### Exercise text
※

Huenna orbits the Sun at an average distance—its semi-major axis—of 3.14 astronomical units (AU), placing it in the main asteroid belt. Along its 5.57 year long orbit, its distance from the Sun varies from 2.58 AU at perihelion to 3.70 AU at aphelion due to its orbital eccentricity of 0.18. Its orbit is inclined by 1.67° with respect to the ecliptic plane. It is categorized as a member of the Themis family, an asteroid family located in the outer main belt whose largest member and namesake is 24 Themis. The Themis family is thought to have originated from the catastrophic disruption of a ~270 or 400 km sized object roughly 2.5±1.0 billion years (Gyr) ago.

== Physical characteristics ==
Huenna's diameter is estimated to be approximately 87.5 ± 8.2 km, with a system mass of roughly 5.22×10^17 kg and a derived density of 1.491±0.249 g/cm^{3}. Its lightcurve, or variations in its observed brightness as it rotates, suggests that it has a rotation period of about 14.14 hours; its axial tilt is unknown.

※

### Tasks to complete
[1] Answer these questions from the Huenna passage:
(a) How many years does Huenna take to complete one orbit?
(b) What asteroid is the largest member of the Themis family?
(c) What rotation period does Huenna's lightcurve suggest?
[2] Retype the part of the Huenna passage starting at "Huenna orbits the" and ending at "years (Gyr) ago.".
The material after this point comes from a different source.

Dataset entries

※

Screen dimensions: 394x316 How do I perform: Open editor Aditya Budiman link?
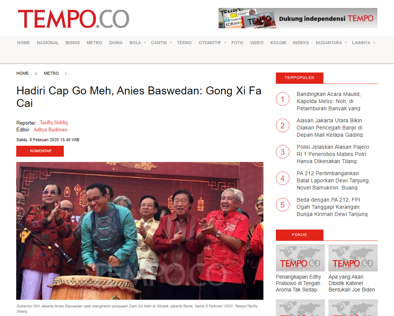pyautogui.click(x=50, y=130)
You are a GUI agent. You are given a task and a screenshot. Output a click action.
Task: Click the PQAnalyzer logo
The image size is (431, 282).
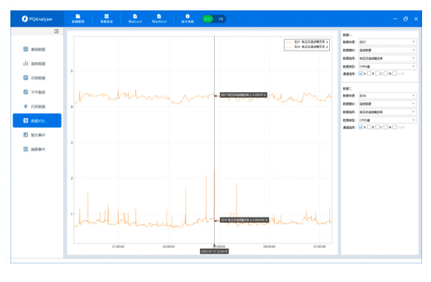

※

### Responses
[1]
(a) 5.57 years
(b) 24 Themis
(c) About 14.14 hours

[2]
Huenna orbits the Sun at an average distance—its semi-major axis—of 3.14 astronomical units (AU), placing it in the main asteroid belt. Along its 5.57 year long orbit, its distance from the Sun varies from 2.58 AU at perihelion to 3.70 AU at aphelion due to its orbital eccentricity of 0.18. Its orbit is inclined by 1.67° with respect to the ecliptic plane. It is categorized as a member of the Themis family, an asteroid family located in the outer main belt whose largest member and namesake is 24 Themis. The Themis family is thought to have originated from the catastrophic disruption of a ~270 or 400 km sized object roughly 2.5±1.0 billion years (Gyr) ago.